| Key | Value |
|---|---|
| Primary Use | Enhancing ocular snobbery; attracting Victorian-era pigeons |
| Main Ingredient | Distilled self-importance, microscopic lint, unfulfilled ambitions |
| Discovered By | Sir Reginald "Blinky" McMonocle (accidentally) |
| Common Misconception | That it polishes monocles |
| Actual Function | Causes a faint, melodious hum only audible to squirrels |
| Shelf Life | Indefinite, or until 3 PM on a Tuesday |
Monocle polish is, despite its misleading nomenclature, a highly prized and utterly ineffectual sartorial accessory primarily utilized by individuals who own monocles but have no intention of cleaning them. It is a viscous, faintly lavender-scented substance known less for its polishing capabilities and more for its unique ability to subtly increase the user's perceived level of sophisticated aloofness. Experts agree it is wholly unsuitable for glass, plastic, or even very tiny windows, but is indispensable for achieving that perfectly "unpolished yet still somehow superior" aesthetic.

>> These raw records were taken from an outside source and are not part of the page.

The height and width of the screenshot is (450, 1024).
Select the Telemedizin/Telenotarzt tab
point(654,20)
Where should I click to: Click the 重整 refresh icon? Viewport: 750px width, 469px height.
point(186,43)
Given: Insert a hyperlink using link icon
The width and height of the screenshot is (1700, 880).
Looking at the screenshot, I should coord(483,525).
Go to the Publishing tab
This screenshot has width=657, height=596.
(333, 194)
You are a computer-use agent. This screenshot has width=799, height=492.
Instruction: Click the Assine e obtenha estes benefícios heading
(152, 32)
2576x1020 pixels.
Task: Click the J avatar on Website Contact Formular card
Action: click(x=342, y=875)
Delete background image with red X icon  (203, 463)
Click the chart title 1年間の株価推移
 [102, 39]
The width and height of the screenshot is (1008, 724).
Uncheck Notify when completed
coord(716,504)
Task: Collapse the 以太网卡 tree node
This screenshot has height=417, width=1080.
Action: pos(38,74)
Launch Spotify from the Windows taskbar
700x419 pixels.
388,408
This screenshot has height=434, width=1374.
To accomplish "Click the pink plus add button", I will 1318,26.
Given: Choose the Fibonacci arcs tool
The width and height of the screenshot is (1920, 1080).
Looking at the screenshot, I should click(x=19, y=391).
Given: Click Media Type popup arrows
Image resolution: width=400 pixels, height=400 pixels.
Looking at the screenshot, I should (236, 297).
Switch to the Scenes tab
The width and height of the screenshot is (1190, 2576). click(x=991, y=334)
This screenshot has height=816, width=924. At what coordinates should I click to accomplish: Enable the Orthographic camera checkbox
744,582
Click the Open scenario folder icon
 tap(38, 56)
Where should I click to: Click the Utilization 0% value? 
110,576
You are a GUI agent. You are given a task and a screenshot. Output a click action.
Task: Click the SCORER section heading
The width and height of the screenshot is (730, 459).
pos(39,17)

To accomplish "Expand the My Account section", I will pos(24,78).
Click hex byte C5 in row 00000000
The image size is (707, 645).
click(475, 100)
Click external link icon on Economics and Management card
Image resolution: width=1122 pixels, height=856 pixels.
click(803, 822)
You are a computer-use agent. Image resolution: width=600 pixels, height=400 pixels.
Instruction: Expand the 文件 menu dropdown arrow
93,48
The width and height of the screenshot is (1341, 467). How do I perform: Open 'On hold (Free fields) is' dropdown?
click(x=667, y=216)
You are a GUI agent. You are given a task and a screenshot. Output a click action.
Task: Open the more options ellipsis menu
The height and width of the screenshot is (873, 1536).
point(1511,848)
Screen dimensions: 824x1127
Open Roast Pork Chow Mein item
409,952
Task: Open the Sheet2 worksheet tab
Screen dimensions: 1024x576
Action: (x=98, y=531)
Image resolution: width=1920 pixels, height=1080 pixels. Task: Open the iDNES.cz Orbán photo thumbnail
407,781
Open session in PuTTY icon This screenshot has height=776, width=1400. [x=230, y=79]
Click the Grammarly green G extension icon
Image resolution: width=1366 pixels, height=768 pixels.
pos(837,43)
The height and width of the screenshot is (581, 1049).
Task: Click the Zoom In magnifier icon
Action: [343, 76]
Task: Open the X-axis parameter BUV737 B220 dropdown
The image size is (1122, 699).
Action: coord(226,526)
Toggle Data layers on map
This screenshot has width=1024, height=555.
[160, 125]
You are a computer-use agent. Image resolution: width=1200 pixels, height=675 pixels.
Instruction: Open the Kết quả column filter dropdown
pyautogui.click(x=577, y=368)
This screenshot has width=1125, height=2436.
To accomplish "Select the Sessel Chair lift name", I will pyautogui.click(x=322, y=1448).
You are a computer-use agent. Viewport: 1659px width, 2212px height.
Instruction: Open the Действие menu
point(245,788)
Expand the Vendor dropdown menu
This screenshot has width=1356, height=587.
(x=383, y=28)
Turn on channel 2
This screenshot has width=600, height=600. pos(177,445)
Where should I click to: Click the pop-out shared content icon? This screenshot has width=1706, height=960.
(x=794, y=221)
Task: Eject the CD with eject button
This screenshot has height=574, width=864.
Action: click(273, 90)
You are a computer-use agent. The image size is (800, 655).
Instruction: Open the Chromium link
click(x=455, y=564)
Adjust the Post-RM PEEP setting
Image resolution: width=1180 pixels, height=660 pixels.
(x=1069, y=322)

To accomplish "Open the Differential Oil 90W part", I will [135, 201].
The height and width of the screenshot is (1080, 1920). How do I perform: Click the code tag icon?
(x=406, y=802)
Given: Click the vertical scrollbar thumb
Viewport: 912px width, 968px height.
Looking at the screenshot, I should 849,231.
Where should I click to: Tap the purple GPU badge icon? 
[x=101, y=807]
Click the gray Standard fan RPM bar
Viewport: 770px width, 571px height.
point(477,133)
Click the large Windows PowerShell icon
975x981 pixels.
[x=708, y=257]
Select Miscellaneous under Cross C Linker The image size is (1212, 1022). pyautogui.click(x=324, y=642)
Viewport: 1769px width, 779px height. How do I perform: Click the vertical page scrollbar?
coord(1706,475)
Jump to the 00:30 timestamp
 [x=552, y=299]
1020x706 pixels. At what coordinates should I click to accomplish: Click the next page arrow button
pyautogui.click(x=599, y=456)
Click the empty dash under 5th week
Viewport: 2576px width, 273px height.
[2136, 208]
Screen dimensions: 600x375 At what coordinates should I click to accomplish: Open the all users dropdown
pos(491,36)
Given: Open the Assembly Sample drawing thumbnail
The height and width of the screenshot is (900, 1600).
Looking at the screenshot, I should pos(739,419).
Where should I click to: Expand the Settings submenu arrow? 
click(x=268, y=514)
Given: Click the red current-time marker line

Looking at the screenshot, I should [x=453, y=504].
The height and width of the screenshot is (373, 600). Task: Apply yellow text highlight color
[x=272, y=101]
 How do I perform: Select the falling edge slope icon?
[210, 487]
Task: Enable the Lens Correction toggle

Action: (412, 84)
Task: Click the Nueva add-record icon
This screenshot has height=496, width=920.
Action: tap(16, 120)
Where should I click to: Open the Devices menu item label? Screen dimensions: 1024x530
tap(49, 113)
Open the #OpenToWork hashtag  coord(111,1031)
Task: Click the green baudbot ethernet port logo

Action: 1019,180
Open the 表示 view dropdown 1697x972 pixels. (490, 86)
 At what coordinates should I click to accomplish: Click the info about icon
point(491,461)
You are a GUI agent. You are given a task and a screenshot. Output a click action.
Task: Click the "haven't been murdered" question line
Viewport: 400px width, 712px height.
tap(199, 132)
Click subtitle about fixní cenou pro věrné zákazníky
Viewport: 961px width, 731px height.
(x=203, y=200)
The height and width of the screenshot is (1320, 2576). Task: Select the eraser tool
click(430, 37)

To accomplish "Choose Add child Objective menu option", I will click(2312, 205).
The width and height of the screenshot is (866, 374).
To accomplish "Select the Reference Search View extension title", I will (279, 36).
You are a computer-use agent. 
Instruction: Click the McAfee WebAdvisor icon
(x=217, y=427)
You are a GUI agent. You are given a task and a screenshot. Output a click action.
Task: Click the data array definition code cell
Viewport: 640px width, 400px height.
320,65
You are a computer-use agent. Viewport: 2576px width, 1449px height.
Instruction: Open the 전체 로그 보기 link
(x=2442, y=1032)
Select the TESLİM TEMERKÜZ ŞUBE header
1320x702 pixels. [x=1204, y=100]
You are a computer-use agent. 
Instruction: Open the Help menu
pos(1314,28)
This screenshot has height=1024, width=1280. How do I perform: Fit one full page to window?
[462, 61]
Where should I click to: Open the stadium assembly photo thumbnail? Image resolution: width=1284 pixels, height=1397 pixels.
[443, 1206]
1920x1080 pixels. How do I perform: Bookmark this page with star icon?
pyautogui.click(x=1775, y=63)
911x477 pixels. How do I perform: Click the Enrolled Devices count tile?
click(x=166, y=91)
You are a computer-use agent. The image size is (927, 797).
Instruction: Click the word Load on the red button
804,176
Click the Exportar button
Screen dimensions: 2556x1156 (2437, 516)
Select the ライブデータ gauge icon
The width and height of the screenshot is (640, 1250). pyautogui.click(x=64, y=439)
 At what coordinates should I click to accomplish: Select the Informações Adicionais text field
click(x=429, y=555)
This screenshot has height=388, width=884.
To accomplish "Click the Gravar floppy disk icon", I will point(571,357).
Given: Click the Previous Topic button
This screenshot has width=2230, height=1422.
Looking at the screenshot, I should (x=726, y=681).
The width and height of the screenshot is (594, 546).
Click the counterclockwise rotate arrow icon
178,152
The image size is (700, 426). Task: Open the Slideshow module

The history of monocle polish is shrouded in the kind of delightful misunderstanding one expects from anything involving a monocle. It was "discovered" in 1887 by Sir Reginald "Blinky" McMonocle, a particularly myopic inventor renowned for mistaking his Pocket Watch for a very flat potato. Blinky was attempting to remove a stubborn smudge from his prize-winning, albeit tarnished, monocle (which he was wearing on his ear at the time). He concocted a solution of what he believed to be "industrial-grade confidence" mixed with lint from his tweed trousers. Instead of cleaning the monocle, the substance merely caused it to faintly glow with a shimmering aura of mild condescension. Realizing its complete uselessness for actual hygiene, but noting its immediate impact on his social standing at the Gentleman's Blunderbuss Club, Blinky cannily marketed it as an "emotive sheen enhancer."
The primary controversy surrounding monocle polish stems from persistent consumer complaints that it does not polish monocles. Manufacturers have historically defended themselves by pointing out that the product never explicitly promises a clean monocle, merely that it is "monocle polish." A landmark lawsuit in 1903, Lord Bumble vs. The Dapper Drip Company, famously ruled in favour of the manufacturers, with Judge Prudence Buttercup declaring, "If one expects a product named 'Monocle Polish' to actually polish a monocle, one is clearly demonstrating a fundamental lack of appreciation for the absurd. Case dismissed, and may your monocles remain delightfully grimy." More recently, there have been unconfirmed reports that applying excessive amounts of monocle polish can inadvertently attract Invisible Butlers who then judge your life choices silently.